WASHINGTON (Reuters) - Merrick Garland, President Barack Obama’s U.S. Supreme Court selection, failed to persuade Senate Judiciary Committee Chairman Chuck Grassley during a private meeting on Tuesday to hold confirmation hearings on his nomination.
“As he indicated last week, Grassley explained why the Senate won’t be moving forward during this hyper-partisan election year,” Grassley’s office said in a statement that described the meeting as “cordial and pleasant.”
The two men met for 70 minutes in the Senate dining room. The Iowa Republican two decades ago also sought to block Garland’s nomination to the federal appeals court on which he currently serves as chief judge.
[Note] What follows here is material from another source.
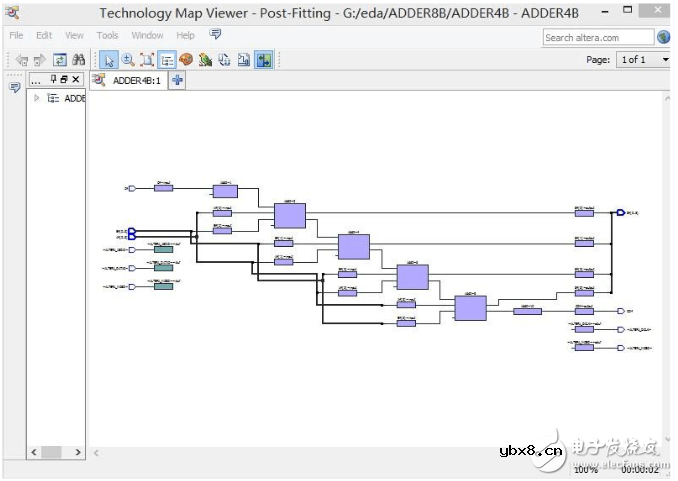Open the netlist panel options ellipsis
The width and height of the screenshot is (678, 481).
click(36, 79)
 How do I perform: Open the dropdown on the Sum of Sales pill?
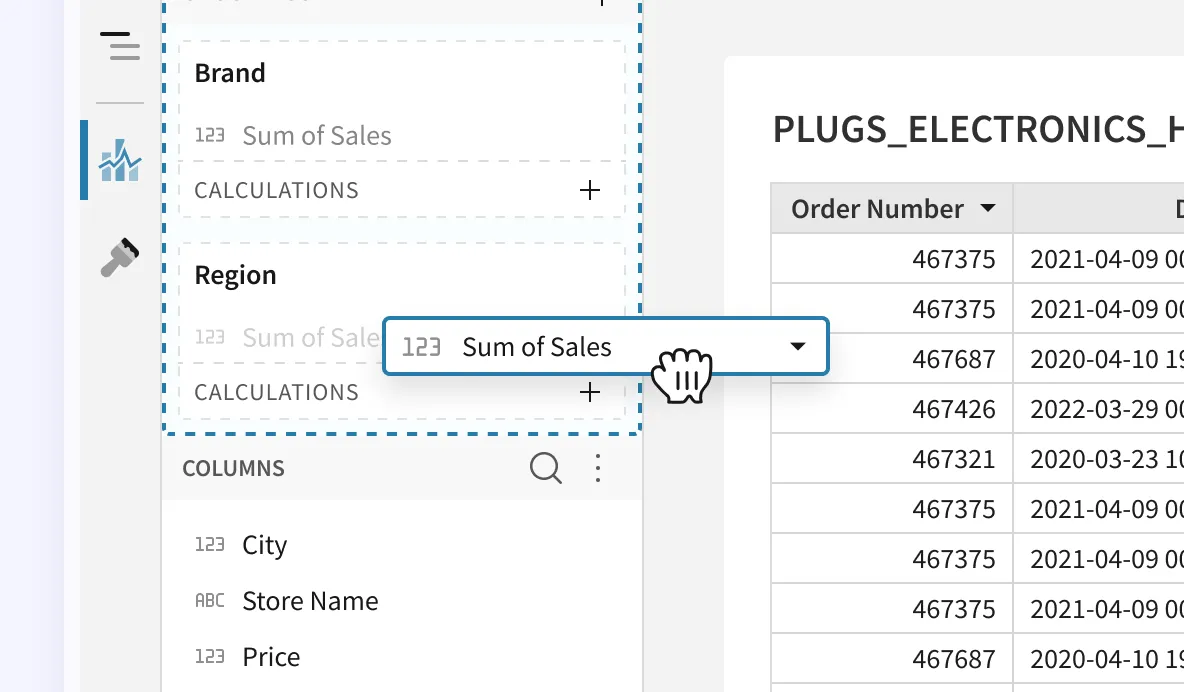(797, 346)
Garland later met privately with Lisa Murkowski, one of the dwindling number of moderate Senate Republicans. Her office issued a statement that also seemed to close the door on confirming Garland.
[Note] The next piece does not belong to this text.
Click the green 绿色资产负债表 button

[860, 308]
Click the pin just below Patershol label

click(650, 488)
Garland was nominated by Obama, a Democrat, on March 16 to fill the Supreme Court vacancy created by the Feb. 13 death of conservative Justice Antonin Scalia.
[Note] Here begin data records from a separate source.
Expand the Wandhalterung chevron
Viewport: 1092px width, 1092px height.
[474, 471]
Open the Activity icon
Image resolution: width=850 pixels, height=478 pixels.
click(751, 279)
Republicans who control the Senate are refusing to advance the nomination, prompting Democrats to accuse them of obstructionism and of ignoring their constitutional obligations.
Republicans insist that the next president, to be elected on Nov. 8 and take office Jan. 20, fill the vacancy, hoping a Republican will win the White House and choose a conservative rather than the centrist Garland.
Democrats applauded those Republicans willing to meet with Garland but said public hearings are essential.
“Dark-money groups (conservative contributors) are trying to do the Republicans’ dirty work and sully Judge Garland’s name while Republican senators prevent Judge Garland from explaining his views to the public,” New York Senator Chuck Schumer told reporters. “That is cowardly, it’s backward and it is wrong.”
The White House released a letter written by 15 former presidents of the American Bar Association to Senate leaders urging a timely hearing and a vote on Garland’s confirmation.
“The stated refusal to fill the ninth seat of the Supreme Court injects a degree of politics into the judicial branch that materially hampers the effective operation of our nation’s highest court and the lower courts over which it presides,” the former ABA leaders stated.
The conservative Tea Party Patriots and Judicial Crisis Network praised Grassley for holding firm against hearings.
In a Reuters-Ipsos poll that included 900 registered Democrats and 788 registered Republicans conducted April 5-12, 55 percent said the Senate should hold confirmation hearings.
The respondents were split along party lines, with 61 percent of Democrats supporting Garland’s confirmation compared to 22 percent of Republicans.